I was particularly impressed by the idea of flying about with a liquid metal reactor. 

If a single rifle shot to the cooling system might bring down a P-51 (or whatever) in an unspectacular way, consider how much more interesting an isolated breach exposing elemental sodium to the atmosphere in an aircraft would look.


----------



## Matt308 (May 15, 2009)

The crazy '50s.


----------



## siznaudin (Jul 15, 2009)

mlsco said:


> Let's not forget the nuclear-powered aircraft studies during the 1950's, as well.
> 
> Consider building a reactor well enough shielded not to fry the crew and still light enough to get off the ground...

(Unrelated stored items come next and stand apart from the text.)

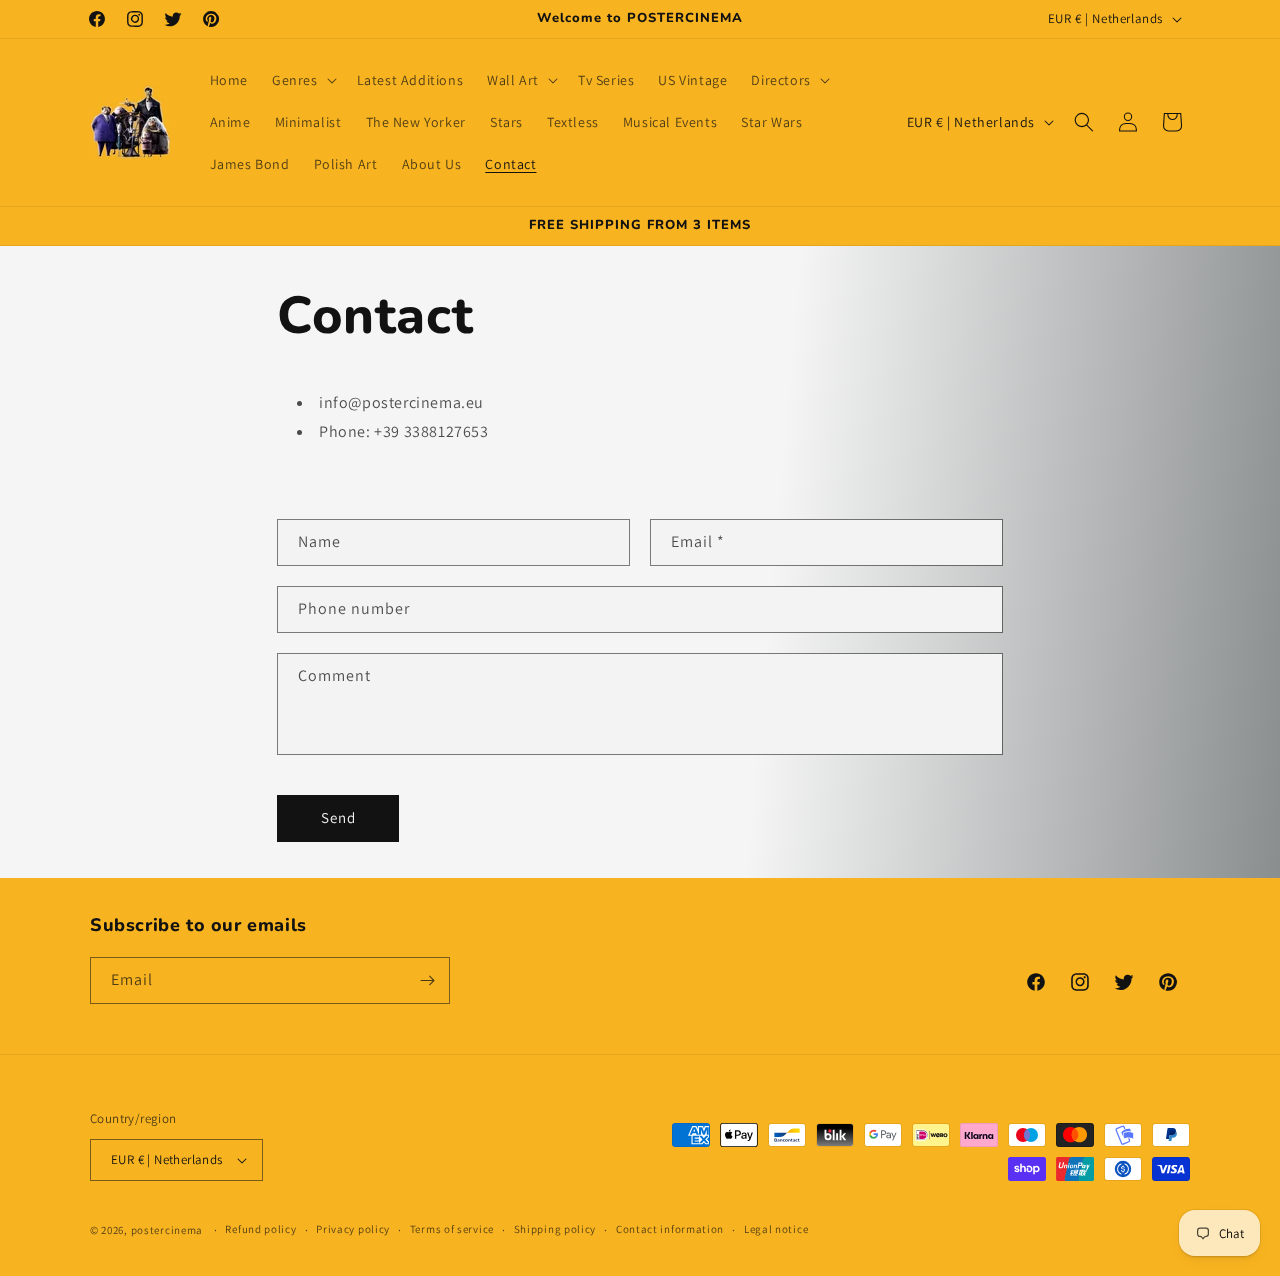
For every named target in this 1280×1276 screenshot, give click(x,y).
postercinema (167, 1230)
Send (338, 817)
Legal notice (776, 1229)
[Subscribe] (427, 980)
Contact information (670, 1229)
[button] (302, 80)
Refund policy (260, 1229)
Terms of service (452, 1229)
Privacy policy (353, 1229)
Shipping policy (555, 1229)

Didn't the ruskies do the same thing, but saved weight by cutting down on the (expendable) crew shielding?


----------



## lingo (Jul 15, 2009)

Sweb said:


> Ever read about the US Navy's soft carrier deck experiments designed to cushion the landings of planes without landing gears? Yep, the thinking was if planes didn't need landing gear they could be built much lighter and carry more fuel and ordnance. So, a resilient deck was experimented with and they actually tested it by pan-caking (gear up) some Grumman Cougars on it. It didn't work either.
> 
> The British also tried this using a Vampire flown by Eric 'Winkle' Brown. A great way to scrap aircraft.


----------



## Waynos (Jul 15, 2009)

I wasn't aware the USN had also tried gearless deck landings, I thought the RN took all the blame for that one. So who was daftest, the service that thought of it first or the one that said 'ooh, we'll try that' 

There have been several attempts to make bombers carry their own fighters, ever since WW1, but I think syscom's tiptow is the maddest of them all. At least the others were 'sort of' sensible, in a purely relative sense, by hooking the planes fuselage onto something designed for the job, however badly


----------



## Waynos (Jul 15, 2009)

I also think one of the maddest schemes ever was the USN VTOL fighter project that resulted in the XFV-1 and XFY-1. Take off and flight were one thing, but landing vertically backwards!?!?


----------



## syscom3 (Jul 15, 2009)

Waynos said:


> I also think one of the maddest schemes ever was the USN VTOL fighter project that resulted in the XFV-1 and XFY-1. Take off and flight were one thing, but landing vertically backwards!?!?




I forgot about that.


----------



## vikingBerserker (Jul 15, 2009)

Waynos said:


> I wasn't aware the USN had also tried gearless deck landings, I thought the RN took all the blame for that one. So who was daftest, the service that thought of it first or




Why do I keep thinking of a Nerf Carrier????


----------



## siznaudin (Jul 16, 2009)

Yeah - as usual, I got it half right  Here's Wiki's version of the project.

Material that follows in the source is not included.